What to produce :: According to the excerpt on investor contagion in the housing bubble, why do rational investors in modern theoretical models of asset bubbles pay attention to what other investors are doing? Answer in one to three sentences.

BEGIN Excerpt

Investor Contagion in the Housing Bubble

Historical anecdotes of new investors being drawn into a booming asset market, only to suffer when the market turns, abound. While the role of investor contagion in asset bubbles has been explored extensively in the theoretical literature, causal empirical evidence on the topic is virtually non-existent. This paper studies the recent boom and bust in the U.S. housing market, and establishes that many novice investors entered the market as a direct result of observing investing activity of multiple forms in their own neighborhoods, and that “infected” investors performed poorly relative to other investors along several dimensions.

Historical accounts of well-known financial boom and bust episodes have drawn attention to several phenomena that appear to signify and contribute to asset bubbles. A common observation is that market participation tends to broaden significantly during a speculative boom, as investors with limited experience or expertise are drawn into the market. In his famous description of the boom and bust in the 1637 Dutch tulip market, for example, Mackay (1841) commented that at its peak, “Nobles, citizens, farmers, mechanics, seamen, footmen, maid-servants, even chimney-sweeps and old clothes women, dabbled in tulips.”1Such a “speculative fever” is widely viewed as symptomatic of bubble-like episodes and financial crises,2and many modern theoretical models of asset bubbles characterize both rational and irrational herd behavior capable of generating exactly the sort of investor contagion described in these historical accounts. These models typically characterize a fundamental information problem in which rational investors use the activity of others to learn about movements in market fundamentals, but also often include a subset of native agents that engage in herd behavior for reasons that may not be entirely motivated by rational decision-making.

END Excerpt
BEGIN Dataset content

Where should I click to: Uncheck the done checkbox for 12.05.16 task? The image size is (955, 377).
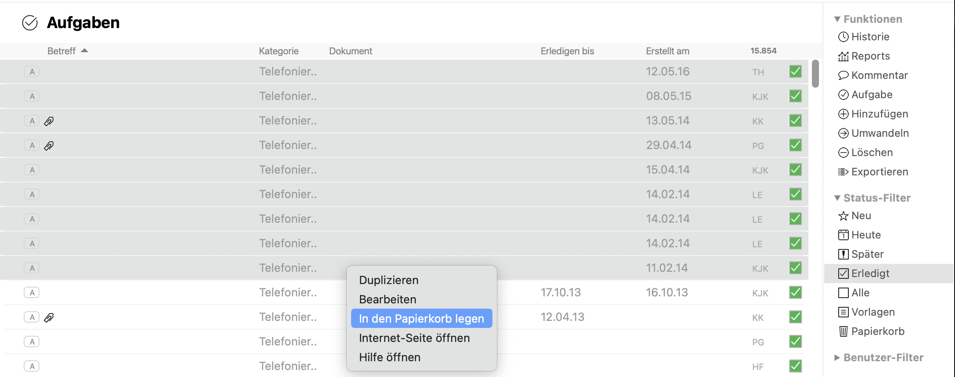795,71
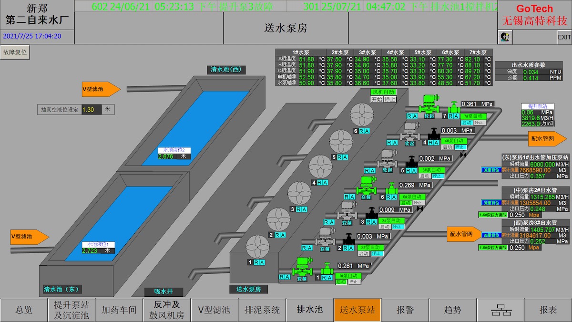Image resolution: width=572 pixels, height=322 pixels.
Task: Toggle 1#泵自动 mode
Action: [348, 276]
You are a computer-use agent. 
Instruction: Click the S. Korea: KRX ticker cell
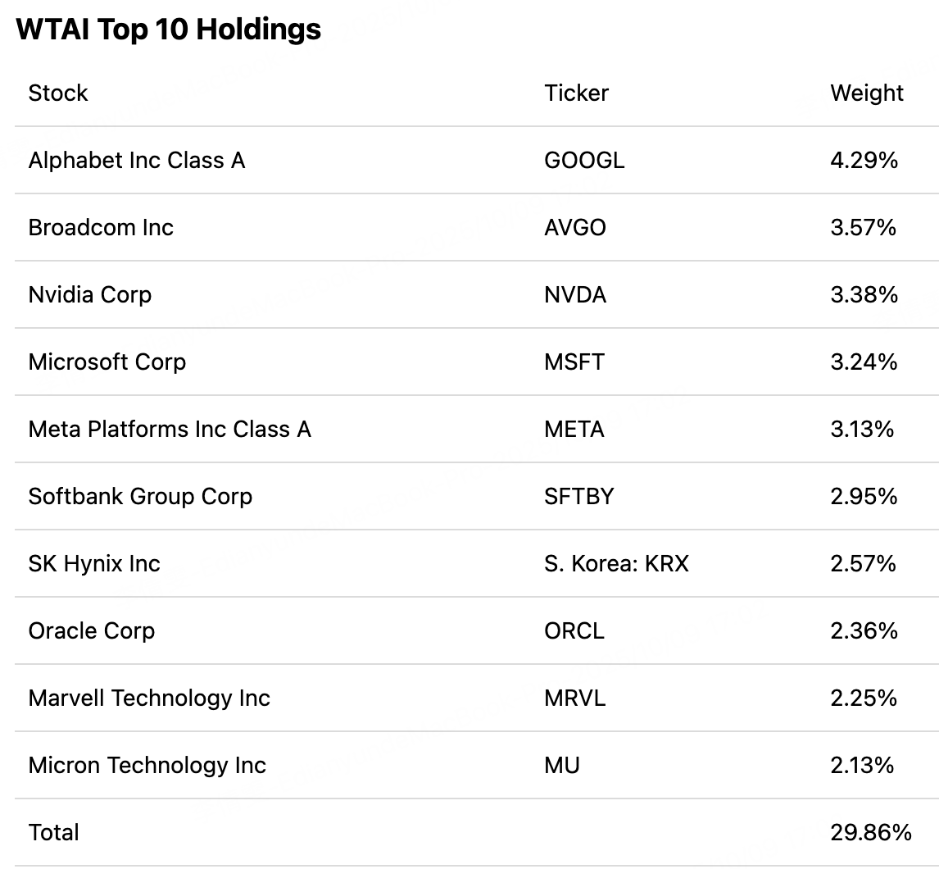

END Dataset content

Answer area :: These models describe a fundamental information problem. Rational investors use the activity of others to learn about movements in market fundamentals.